» **Input material**

+ + + + + + +

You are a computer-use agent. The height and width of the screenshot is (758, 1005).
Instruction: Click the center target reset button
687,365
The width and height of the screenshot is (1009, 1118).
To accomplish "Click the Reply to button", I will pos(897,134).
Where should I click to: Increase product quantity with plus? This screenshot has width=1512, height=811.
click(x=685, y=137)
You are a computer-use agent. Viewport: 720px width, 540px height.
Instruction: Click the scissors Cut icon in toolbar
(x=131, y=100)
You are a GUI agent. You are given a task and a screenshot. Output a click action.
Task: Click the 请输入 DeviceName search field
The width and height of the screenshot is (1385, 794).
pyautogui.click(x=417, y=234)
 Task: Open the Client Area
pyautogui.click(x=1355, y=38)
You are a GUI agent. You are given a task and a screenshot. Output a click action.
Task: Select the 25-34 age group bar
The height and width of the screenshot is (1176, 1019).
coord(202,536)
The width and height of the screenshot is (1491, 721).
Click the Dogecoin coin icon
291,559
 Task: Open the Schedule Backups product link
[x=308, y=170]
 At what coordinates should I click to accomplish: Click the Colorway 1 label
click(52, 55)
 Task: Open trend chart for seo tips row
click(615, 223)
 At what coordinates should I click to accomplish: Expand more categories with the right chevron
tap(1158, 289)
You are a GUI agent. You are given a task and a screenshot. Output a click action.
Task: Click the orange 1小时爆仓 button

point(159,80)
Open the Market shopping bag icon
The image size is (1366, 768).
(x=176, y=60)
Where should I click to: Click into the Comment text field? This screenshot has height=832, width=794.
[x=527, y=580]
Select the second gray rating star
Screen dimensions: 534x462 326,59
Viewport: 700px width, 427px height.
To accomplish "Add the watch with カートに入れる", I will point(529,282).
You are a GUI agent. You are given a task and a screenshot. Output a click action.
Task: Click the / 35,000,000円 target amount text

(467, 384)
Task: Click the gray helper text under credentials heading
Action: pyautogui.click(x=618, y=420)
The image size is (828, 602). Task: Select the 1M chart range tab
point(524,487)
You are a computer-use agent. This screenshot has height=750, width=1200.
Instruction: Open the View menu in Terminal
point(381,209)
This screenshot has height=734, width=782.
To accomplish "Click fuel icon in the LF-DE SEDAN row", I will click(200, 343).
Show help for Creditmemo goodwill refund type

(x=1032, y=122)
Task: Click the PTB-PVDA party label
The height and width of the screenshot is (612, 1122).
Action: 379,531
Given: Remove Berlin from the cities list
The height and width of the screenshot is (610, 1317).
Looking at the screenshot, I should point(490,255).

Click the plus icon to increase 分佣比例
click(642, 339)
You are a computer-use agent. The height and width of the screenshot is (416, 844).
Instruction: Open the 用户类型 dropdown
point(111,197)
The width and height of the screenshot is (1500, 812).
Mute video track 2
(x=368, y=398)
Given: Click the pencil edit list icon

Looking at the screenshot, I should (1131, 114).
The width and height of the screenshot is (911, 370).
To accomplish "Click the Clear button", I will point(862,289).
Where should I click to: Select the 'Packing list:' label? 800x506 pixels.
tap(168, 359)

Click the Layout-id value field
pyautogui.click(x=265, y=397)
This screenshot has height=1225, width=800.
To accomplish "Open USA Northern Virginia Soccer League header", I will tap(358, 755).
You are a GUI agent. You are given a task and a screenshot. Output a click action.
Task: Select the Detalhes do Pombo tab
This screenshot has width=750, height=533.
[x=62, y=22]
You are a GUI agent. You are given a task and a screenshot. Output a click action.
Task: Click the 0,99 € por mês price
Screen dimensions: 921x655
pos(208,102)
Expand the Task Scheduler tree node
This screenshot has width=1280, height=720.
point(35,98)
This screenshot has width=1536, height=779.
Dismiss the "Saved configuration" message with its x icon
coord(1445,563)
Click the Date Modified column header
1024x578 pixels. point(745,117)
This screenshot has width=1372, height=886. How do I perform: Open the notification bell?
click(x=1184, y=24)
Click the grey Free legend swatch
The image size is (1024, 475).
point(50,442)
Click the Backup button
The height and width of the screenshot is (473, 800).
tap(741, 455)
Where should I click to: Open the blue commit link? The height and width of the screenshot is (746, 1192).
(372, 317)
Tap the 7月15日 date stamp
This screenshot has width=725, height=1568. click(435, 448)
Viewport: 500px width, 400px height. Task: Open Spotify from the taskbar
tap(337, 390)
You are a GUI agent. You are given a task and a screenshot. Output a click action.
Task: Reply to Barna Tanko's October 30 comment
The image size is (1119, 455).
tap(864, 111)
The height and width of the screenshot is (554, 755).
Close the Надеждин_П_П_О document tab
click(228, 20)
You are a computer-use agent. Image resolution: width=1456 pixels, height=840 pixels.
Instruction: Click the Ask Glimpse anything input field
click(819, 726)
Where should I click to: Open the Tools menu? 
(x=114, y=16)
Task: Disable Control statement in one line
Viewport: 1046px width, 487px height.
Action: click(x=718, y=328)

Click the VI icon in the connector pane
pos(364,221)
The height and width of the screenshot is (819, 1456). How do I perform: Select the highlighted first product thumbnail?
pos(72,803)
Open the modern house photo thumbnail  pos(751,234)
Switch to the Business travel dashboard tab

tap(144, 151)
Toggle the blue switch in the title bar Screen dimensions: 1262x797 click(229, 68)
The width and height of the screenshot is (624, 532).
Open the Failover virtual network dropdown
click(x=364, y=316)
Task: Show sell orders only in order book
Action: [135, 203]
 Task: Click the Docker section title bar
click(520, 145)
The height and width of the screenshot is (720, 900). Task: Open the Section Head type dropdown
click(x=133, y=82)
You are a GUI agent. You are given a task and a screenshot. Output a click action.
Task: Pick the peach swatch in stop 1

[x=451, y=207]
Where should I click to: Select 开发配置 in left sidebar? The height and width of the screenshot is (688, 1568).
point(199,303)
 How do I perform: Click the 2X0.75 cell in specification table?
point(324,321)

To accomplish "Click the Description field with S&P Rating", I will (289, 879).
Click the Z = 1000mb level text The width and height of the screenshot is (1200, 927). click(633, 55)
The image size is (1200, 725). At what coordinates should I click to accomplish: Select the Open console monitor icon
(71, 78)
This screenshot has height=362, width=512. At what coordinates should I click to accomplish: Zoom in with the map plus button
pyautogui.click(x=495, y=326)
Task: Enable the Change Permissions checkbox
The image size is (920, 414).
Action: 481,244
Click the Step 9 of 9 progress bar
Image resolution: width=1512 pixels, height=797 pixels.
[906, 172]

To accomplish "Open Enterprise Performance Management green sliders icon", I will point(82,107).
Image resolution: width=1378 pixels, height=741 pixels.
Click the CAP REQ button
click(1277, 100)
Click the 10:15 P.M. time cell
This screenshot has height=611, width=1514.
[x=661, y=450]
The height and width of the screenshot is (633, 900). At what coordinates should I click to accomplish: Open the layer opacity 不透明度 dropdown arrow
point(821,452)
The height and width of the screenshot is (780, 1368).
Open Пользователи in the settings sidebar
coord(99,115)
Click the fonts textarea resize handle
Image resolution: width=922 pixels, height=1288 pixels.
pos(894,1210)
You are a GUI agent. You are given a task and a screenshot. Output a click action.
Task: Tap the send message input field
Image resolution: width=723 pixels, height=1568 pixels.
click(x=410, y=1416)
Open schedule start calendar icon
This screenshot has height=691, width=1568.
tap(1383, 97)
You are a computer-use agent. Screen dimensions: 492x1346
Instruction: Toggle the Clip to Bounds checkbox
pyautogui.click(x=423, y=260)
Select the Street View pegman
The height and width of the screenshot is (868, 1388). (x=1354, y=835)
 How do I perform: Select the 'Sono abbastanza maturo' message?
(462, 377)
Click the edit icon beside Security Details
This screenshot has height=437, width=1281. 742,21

+ + + + + + +

» **Exercise description**
Each line above that includes the word "computer" is to be copied.

» **Answer to the problem**
You are a computer-use agent. The height and width of the screenshot is (758, 1005).
You are a computer-use agent. Viewport: 720px width, 540px height.
You are a computer-use agent. This screenshot has height=750, width=1200.
You are a computer-use agent. The height and width of the screenshot is (416, 844).
You are a computer-use agent. Image resolution: width=1456 pixels, height=840 pixels.
You are a computer-use agent. Screen dimensions: 492x1346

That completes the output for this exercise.